From a Different Perspective

I had no idea that this sort of thing existed. Finding someone who has at least some of the same interests that you do is important, especially in the category of "can't live without." Had you asked me a few months ago about needing to be tickled for a healthy relationship, I probably would have laughed at you...

My relationship with Viper has been nothing but a rollercoaster ride!!! But it is one that I have been thoroughly enjoying. One thing is for certain though, I don't think I could ever go back to having a "normal relationship" if ever we split.

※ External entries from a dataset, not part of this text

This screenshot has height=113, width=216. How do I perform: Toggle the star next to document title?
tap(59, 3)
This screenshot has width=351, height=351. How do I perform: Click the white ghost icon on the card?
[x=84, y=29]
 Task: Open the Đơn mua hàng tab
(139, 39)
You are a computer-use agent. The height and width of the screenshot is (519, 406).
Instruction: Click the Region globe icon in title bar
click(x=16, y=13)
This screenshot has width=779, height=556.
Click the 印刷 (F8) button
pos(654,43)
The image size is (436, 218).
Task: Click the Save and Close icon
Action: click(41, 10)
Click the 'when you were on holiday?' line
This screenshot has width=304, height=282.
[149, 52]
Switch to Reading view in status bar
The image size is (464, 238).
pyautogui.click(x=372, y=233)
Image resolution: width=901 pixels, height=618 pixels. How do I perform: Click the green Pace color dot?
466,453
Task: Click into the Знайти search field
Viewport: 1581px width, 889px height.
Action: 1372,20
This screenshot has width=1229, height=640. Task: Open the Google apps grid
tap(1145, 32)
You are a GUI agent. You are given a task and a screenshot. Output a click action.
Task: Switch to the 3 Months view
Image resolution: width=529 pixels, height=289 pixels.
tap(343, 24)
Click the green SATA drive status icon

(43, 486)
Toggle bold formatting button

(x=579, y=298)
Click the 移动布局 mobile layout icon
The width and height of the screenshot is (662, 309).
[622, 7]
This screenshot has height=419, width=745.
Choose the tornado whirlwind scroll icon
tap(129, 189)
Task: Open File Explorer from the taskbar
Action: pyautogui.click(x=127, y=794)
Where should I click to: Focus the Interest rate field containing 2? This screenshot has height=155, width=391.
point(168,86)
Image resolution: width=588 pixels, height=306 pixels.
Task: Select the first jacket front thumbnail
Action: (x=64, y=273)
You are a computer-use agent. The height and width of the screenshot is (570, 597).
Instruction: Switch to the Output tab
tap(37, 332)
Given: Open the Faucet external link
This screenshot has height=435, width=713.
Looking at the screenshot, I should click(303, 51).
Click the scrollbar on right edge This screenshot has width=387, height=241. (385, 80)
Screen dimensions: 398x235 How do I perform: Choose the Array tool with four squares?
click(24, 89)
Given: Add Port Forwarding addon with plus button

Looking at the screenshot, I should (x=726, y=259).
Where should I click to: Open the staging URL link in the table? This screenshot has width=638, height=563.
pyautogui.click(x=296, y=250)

Keep searching. Being alone does suck. Humans are social creatures. That one person that will fill that void is around here somewhere, you just have to find them. Or maybe even stumble upon them!
 
I love tickling and being tickled but I can't imagine basing an entire relationship on that. There is so much more to a relationship. Other like and dislikes, sexual compatibility, feelings on raising children. I hope things work out for you.
 
Ryan23's concerns aren't unique. And whenever it comes up, there seems to be a tendency to assume that when someone decides tickling is too important to do without in a relationship that what they really want is to base their future relationship(s) on it. I don't think that's really what's being expressed. It's far too extreme.

For example, while (hopefully) few of us think sex is something upon which to base a relationship, I also suspect few of us also would enjoy a relationship where sex was nonexistent--or even one in which it was abysmally bad. I believe that for many of us the same applies for tickling. So I don't get the impression that ryan desires a relationship that is "based on tickling." However, he simply realizes it's important enough to be one of his "must haves" in within it. ...and don't most of us have more than just one of those necessary criteria anyway?
 
Ryan , I understand where you are coming from..I have a major passion for tickling and I have had relationships where the tickling was little or non existent and the relationship was great in other ways but the lack of tickling broke the camels back . I stayed in the relationship making sacrifices,trying to compromise while my partner at the time was set in his ways.

Now , I know what I want and tickling is not the most important need,compatibility but it is a Deal Breaker if it isn't there .
 
It's like I don't want to base everything on tickling by any means but it just feels like that person wouldn't understand me unless they see it the way I do.That's how I percieve it.I hate to put so much emphasis on it when it comes to relationships but that's the way it's gonna be I guess.We'll see what happens. :mhorns:
 
I hate to put so much emphasis on it when it comes to relationships but that's the way it's gonna be I guess.

ryan23 if tickling is so important to you, never be afraid to put emphasis on it!!! its who you are, any potential partner will have to accept this or there is no point. YOU have to be comfortable in a relationship or it wont work- trust me!! bn ther and done that my friend; iv never had a decent relationship with any girl who cant accept my need 2 tickle

gd luck with any decision u make!! :veryhappy
 
The suggestion that I would make is of a different variety, to complement the other ideas that are floating around here. The way I look at it, only you can decide what you need in a relationship, and it wouldn't make sense for you to be in any relationship where you feel as if you're settling or making allowances for anything, but indeed it gets lonely when you're not in one. My suggestion would be that you try to make your life busier with activities that bring you into contact with lots of people who share common interests with you, in order to accomplish two things: take your mind off how lonely it is not to have met your soulmate, and increase the chances of finding that soulmate. But I do want to emphasize, finding the right one is a matter of luck, and you can't make it happen, so even while you strategize to increase the odds, you should still strategize to be more patient about it while you wait. Incidentally, these are all things that I'm trying to figure out how to do myself.